EVENTS

January 11, 1995

DODD FAVORED FOR TOP DEMOCRATIC POST The last chairman of the Democratic Party, David Wilhelm, was the youthful and nice, if not always commanding, fellow who ran the day-to-day organization of President Clinton's election campaign. Mr. Clinton's choice to lead the Democratic Party out of the rubble of its crushing defeat last November has some very different qualities. Sen. Christopher Dodd (D) of Connecticut is a sharp-tongued, scrappy advocate with the stature and assured public demeanor of a veteran senator. The White House has not announced the choice yet, since officials are working out the details of how Mr. Dodd can remain in the Senate and head the party's national committee part time. Dodd, a close personal and political friend of Sen. Edward Kennedy (D) of Massachusetts, has a generally liberal record in the Senate. Inflation under control

US wholesale prices rose a moderate 1.7 percent in 1994, as a drop in energy prices helped keep inflation under control at year's end.
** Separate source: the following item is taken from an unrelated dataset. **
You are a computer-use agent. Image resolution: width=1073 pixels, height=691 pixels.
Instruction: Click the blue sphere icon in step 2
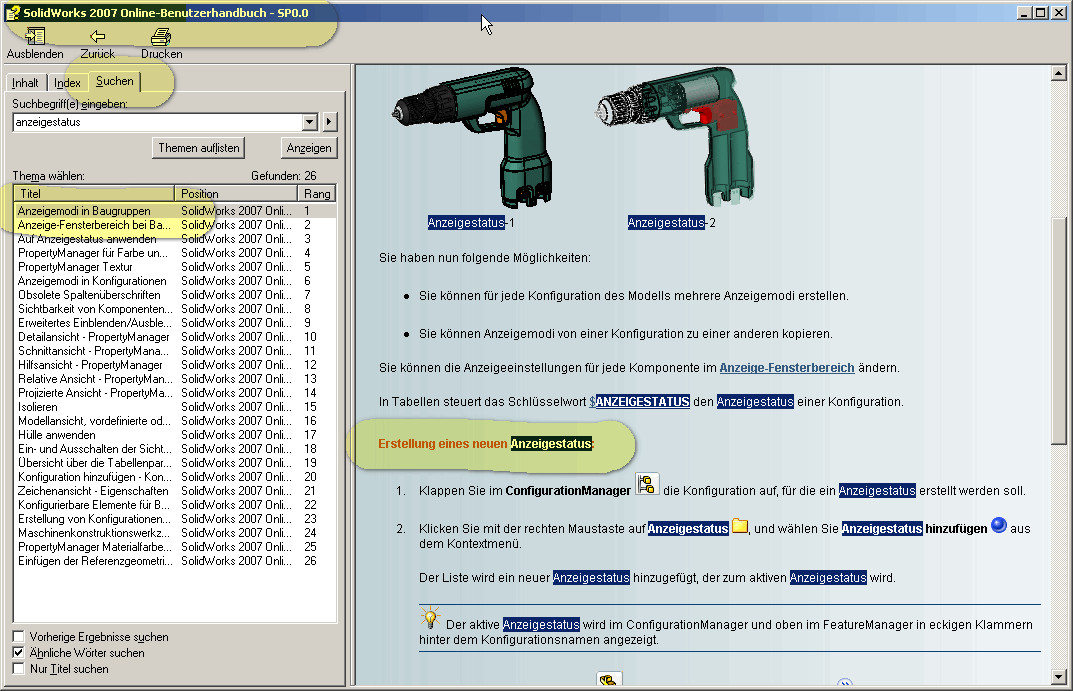(997, 526)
The Labor Department reported Jan. 10 that its Producer Price Index edged up 0.2 percent in December to close out the fourth straight year of tame price increases.

US troops to Golan?

US Defense Secretary William Perry flew over the Golan Heights Jan. 9 and said Washington was prepared to send monitoring troops if Israel withdraws from the disputed region in exchange for peace with Syria. ``These would not be security forces, these would be strictly monitors,'' Mr. Perry said. He then flew to Pakistan, where Prime Minister Benazir Bhutto Jan. 10 demanded that Washington either deliver F-16 fighter planes or return the $650 million Pakistan paid for them. Improving aviation safety

Aviation experts recommended to federal safety authorities meeting in Washington Jan. 10 a wide range of steps they said would make air travel safer and increase public confidence in US airlines, including tougher pilot certification requirements, improved training for maintenance mechanics, and upgrading communications between pilots and air traffic controllers. More rain in California

Redwood trees toppled and people fled communities Jan. 10 in the hills north of San Francisco as seven days of rain caused the region's worst flooding in nearly a decade. Thousands of people were evacuated and power was knocked out to tens of thousands of homes.

Power outage shuts Newark airport

Newark International Airport reopened Jan. 10 after a massive power outage closed this usually bustling gateway, stranding thousands of passengers on hundreds of flights. The Port Authority of New York and New Jersey shut down the dark and unheated airport Jan. 9 after a construction worker accidentally severed three 26,000-volt feeder cables.